Matthew Chuff '08 and Robert Wysocki '07 are working on an ongoing project in Professor of Biology Jinnie Garrett's lab this summer. The project examines the AAT1 gene in yeast, which, when mutated, prevents the cells from growing on enriched media. Chuff and Wysocki are building on work done in previous summers in order to determine how the loss of AAT1 function affects cell growth.

Previous students have inserted yeast DNA plasmid libraries, which are small rings of DNA that carry normal yeast genes, into mutant yeast cells. If the mutant yeast cells can now grow on enriched media it is because these cells must have received a functional copy of the AAT1 gene in the plasmid. Before characterizing the plasmid, Chuff and Wysocki must rule out the possibility that the growth on enriched media is not due to a spontaneous reversal of the original mutation. To do this they will remove the plasmids from the yeast cells by using an enzyme called zymolyase to break apart the cell wall, freeing the plasmid from the yeast cell. The plasmid can be replicated efficiently in a bacterial strain, and then inserted into the mutant yeast strain to test the mutant yeast's ability to grow on the enriched media. If the yeast cells can again grow, then the change must be due to the DNA contained in the plasmid.

Chuff and Wysocki can then analyze the particular genes in the plasmid to determine which gene is involved. "So far we've looked at 50 samples, and have 7 good candidates, one with an insert as large as 3,500 base pairs and one as small as 300," explains Chuff. "We hope to be able to sequence some of them by August or next fall, when the department gets its new sequencer," adds Wysocki.

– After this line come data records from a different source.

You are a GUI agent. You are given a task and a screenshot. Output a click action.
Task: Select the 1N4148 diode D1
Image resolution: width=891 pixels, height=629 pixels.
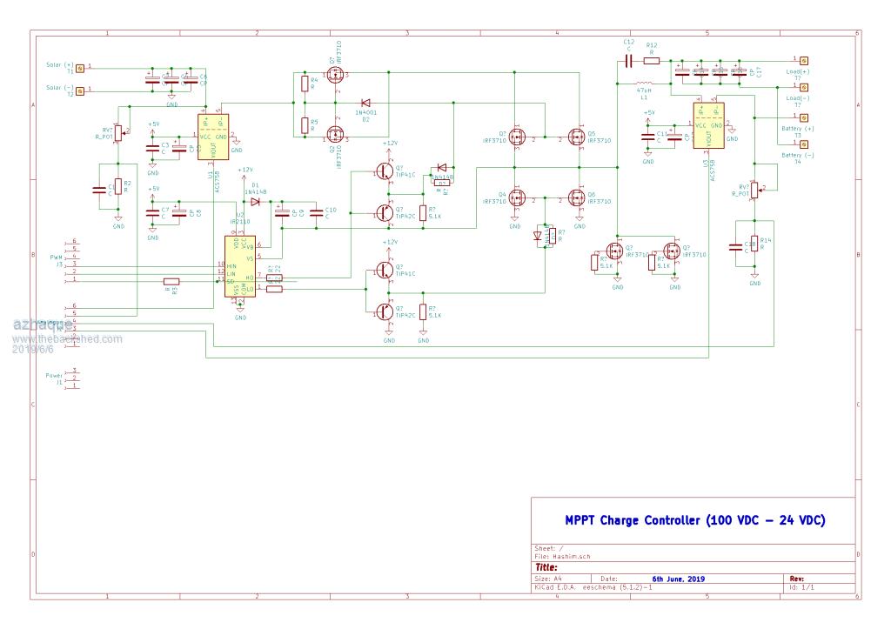tap(255, 202)
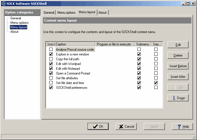Select Menu options in the category tree

pyautogui.click(x=19, y=23)
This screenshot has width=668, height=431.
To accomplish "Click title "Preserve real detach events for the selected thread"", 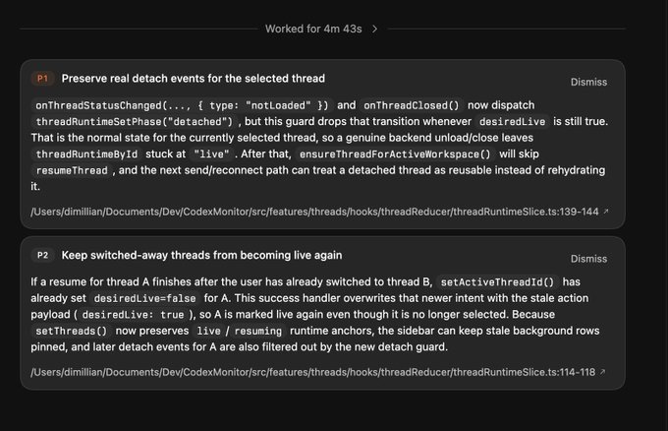I will click(x=193, y=78).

Chuff, a biology major, is an aspiring veterinarian. He is a host of the sports talk radio show on WHCL, Hamilton's radio station. Wysocki, a biochemistry major, will be working on a related project with Professor Garrett for his senior thesis in the upcoming academic year. He is an EMT with HCEMS, as well as a chemistry teacher's assistant and a tutor at the Quantitative Literacy Center.